======== Source document
Around 1,200 inhabitants of Carti Sugtupu island are being relocated to the mainland of Panama
Around 1,200 inhabitants of Carti Sugtupu island are being relocated to the mainland of Panama (MARTIN BERNETTI)

By AFP - Agence France Presse


'Life goes on' - Panamanian islanders relocated due to rising sea levels


Alberto Lopez prepares breakfast with water lapping at his ankles. The day started with rain, and his ruined house on the Panamanian island of Carti Sugtupu was flooded, not for the first time.


Lopez is one of 1,200 indigenous residents of the island who are being relocated to the mainland as rising sea levels due to global warming threaten to permanently devour their ancestral home.


The community is the first in Panama to be displaced due to climate change.


Since Monday, the residents have been packing their bags and taking their belongings by boat to the Nuevo Carti (New Carti) settlement, built for them by the government in the indigenous region of Guna Yala, on Panama's Caribbean coast.


On the island, Lopez lives in a small house with a dirt floor, no bathroom, and intermittent electricity.


In preparation for the move, his family is piling clothes and other scarce belongings on a small table by the front door, along with cleaning materials and a Bible.
================
======== Given information
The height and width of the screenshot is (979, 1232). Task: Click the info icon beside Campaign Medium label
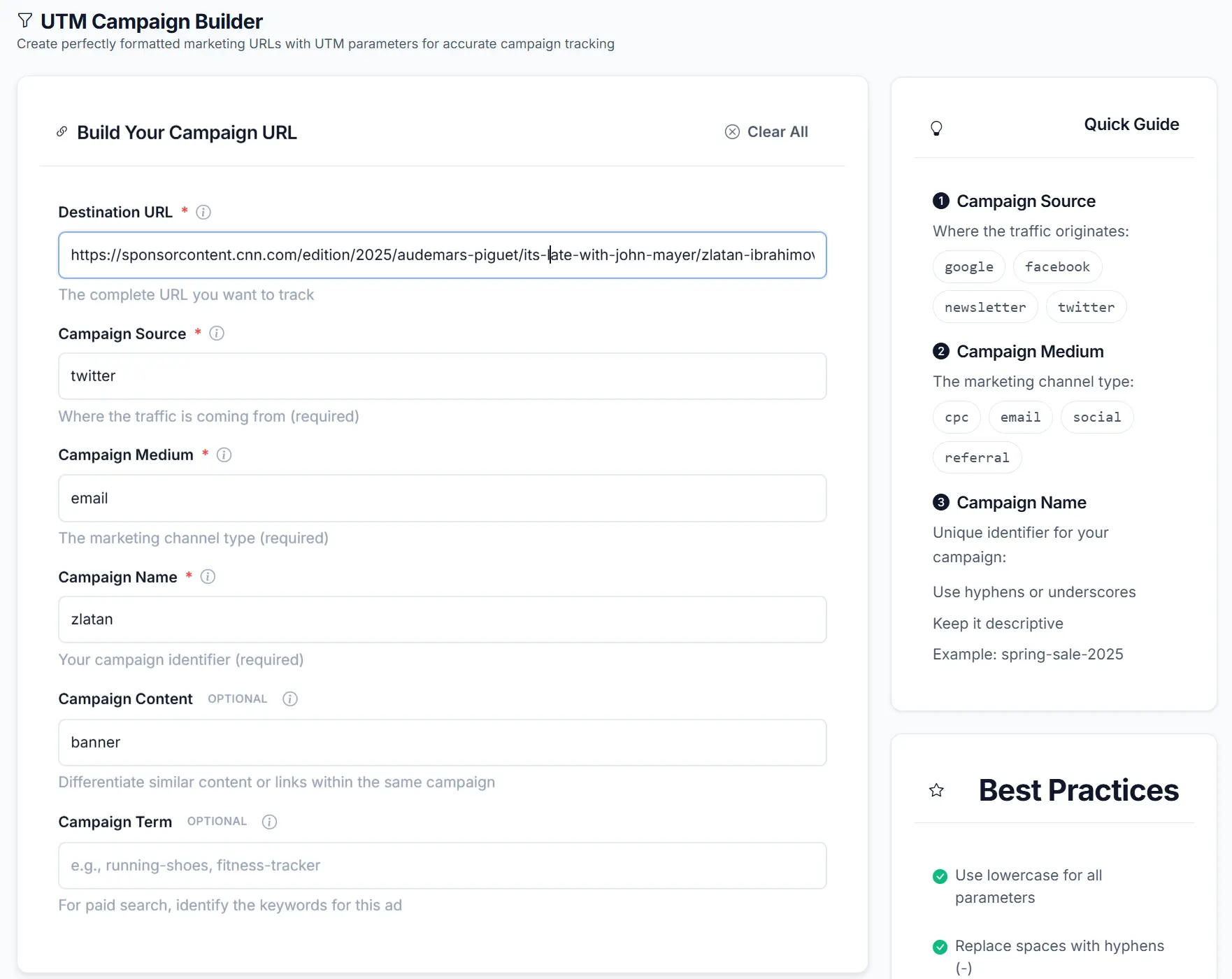point(224,455)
================
■ Aim of the task: Print the passage from the article on the Carti Sugtupu relocation, starting at "By AFP - Agence" and ending at "the first time.".

■ Answer to this exercise:
By AFP - Agence France Presse


'Life goes on' - Panamanian islanders relocated due to rising sea levels


Alberto Lopez prepares breakfast with water lapping at his ankles. The day started with rain, and his ruined house on the Panamanian island of Carti Sugtupu was flooded, not for the first time.